どうやら、筋肉や関節の痛みが取れる、冷え性が直るだけではなく、胃腸や肺など内臓の不調にも硫黄やミネラルたっぷりのお湯が癒しを与えてくれるそうだ。
若い人でも、スポーツ選手がケガで試合に出られなくなってしまうと、藁でもすがる想いでここまでやってきては
温泉に入ってひたすら療養していたら全治2か月と言われていたのが、3週間ほど短縮でき、1か月ちょっとで
日常生活は支障ないくらいにまで回復し、その後無事選手としても復帰することができたと感謝されたことがあるって母さんが言っていた、と教えてくれた。
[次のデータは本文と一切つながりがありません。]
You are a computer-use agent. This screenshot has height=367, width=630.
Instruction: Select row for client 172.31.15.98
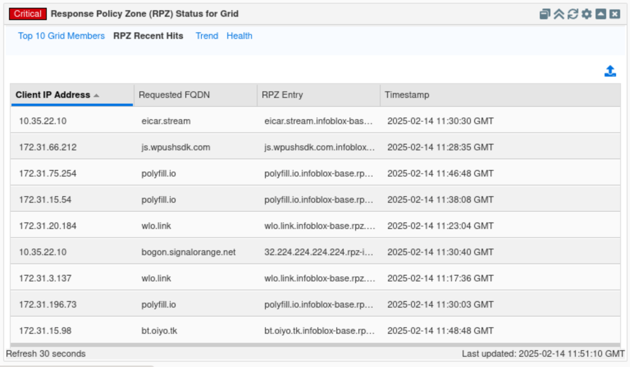click(x=45, y=331)
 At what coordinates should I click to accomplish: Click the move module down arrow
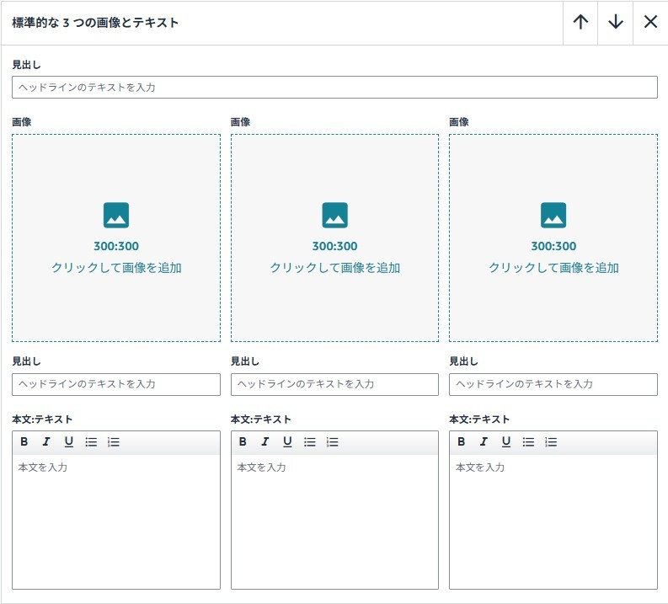pos(616,23)
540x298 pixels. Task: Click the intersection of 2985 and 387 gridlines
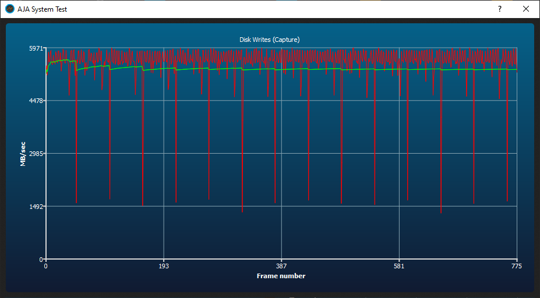pos(281,154)
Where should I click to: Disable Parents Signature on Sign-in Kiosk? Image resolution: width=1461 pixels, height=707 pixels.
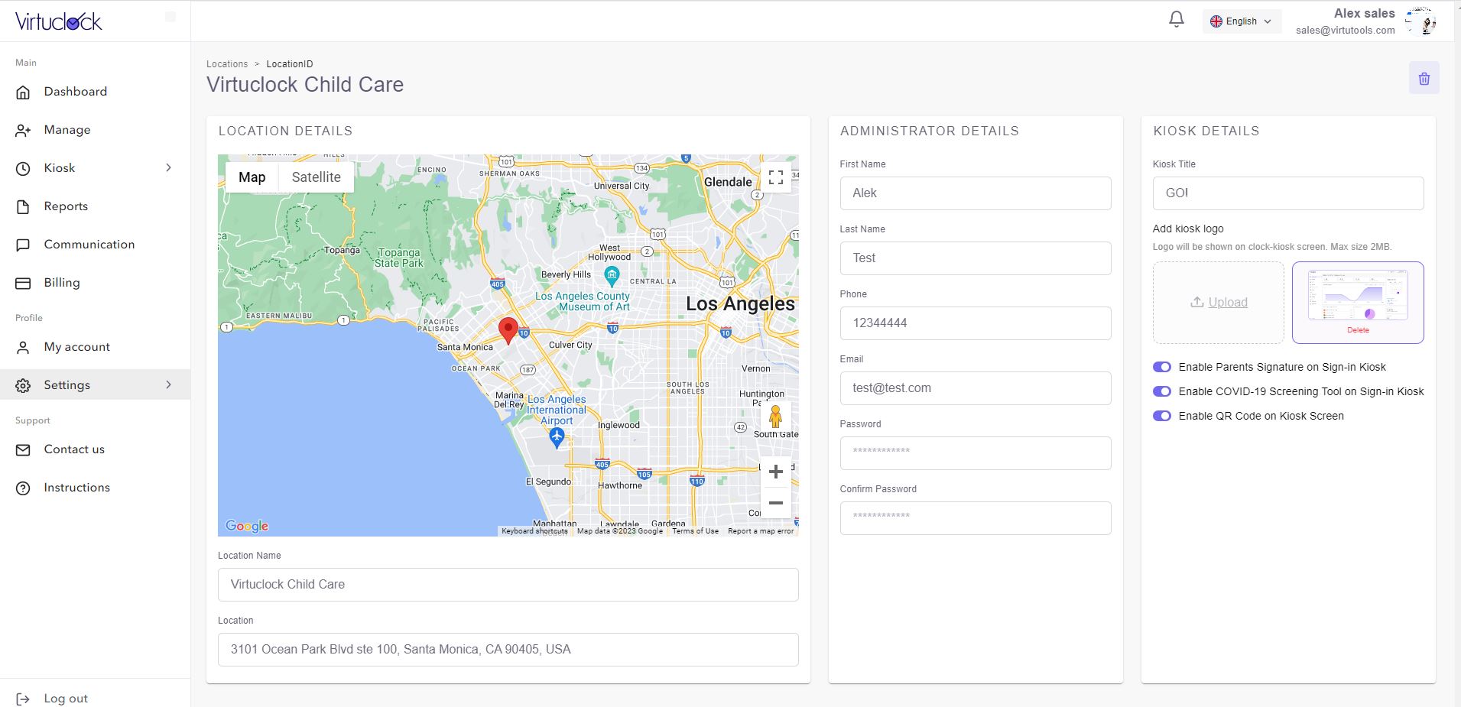pos(1162,367)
「母さんは有名人とか全然興味なくて、その方も宿泊者としての名前は憶えていても、それが有名な方だから、ではなく、単に怪我した方が療養に来ていらっしゃるんだから、体にいいメニューにするかね、とか言って世話をやいていたらしく、サインとか、ここには何にもないんだよね~」と少し残念そうにしていた。
他のスタッフも、顧客のプライバシーに配慮するといった教育の賜物なのか、女将のいい意味での無頓着さを引き継いでいるのか、ミーハーな“お嬢さん”はいないようだ。
どんなケガだったのだろうか、とスポーツの種類もさほど詳しくないが奏斗は想像してみた。
自分がサッカーボールを蹴っているところ、バスケットボールを持って走っているところ、ラケットを握ってテニスをしているところ。正直どれもケガする以前に心が折れそうだ。
(--おい。また変なこと考えてるだろ? -- なんで分かったの? ちょっと運動でケガしてみようかと – 実験するなよ)
ボンに敢え無く却下された。滞在も残り少ないので、今ケガしてもただ怪我しただけの人になって終わってしまうから当然か。ミカドの前でボンが急に人になったときはとっさに温泉の治癒だと思えたが、さっきの話を聞く限りだと
当たり前だが生物が変化するほどの威力があるのかは、やっぱり謎のままだ。
(でも、一応毎日ボンは温泉入ろうね? --そうだな。 -- うちでも入れるように源泉分けてもらえないか聞いてみようかな? --温泉のモトにしとけよな)
そうしているうちに、大地が人の姿に戻ることも、ミカドが宿に顔を出すこともなく、静かで平穏な時間を過ごし、秋祭りの収穫祭を迎えた。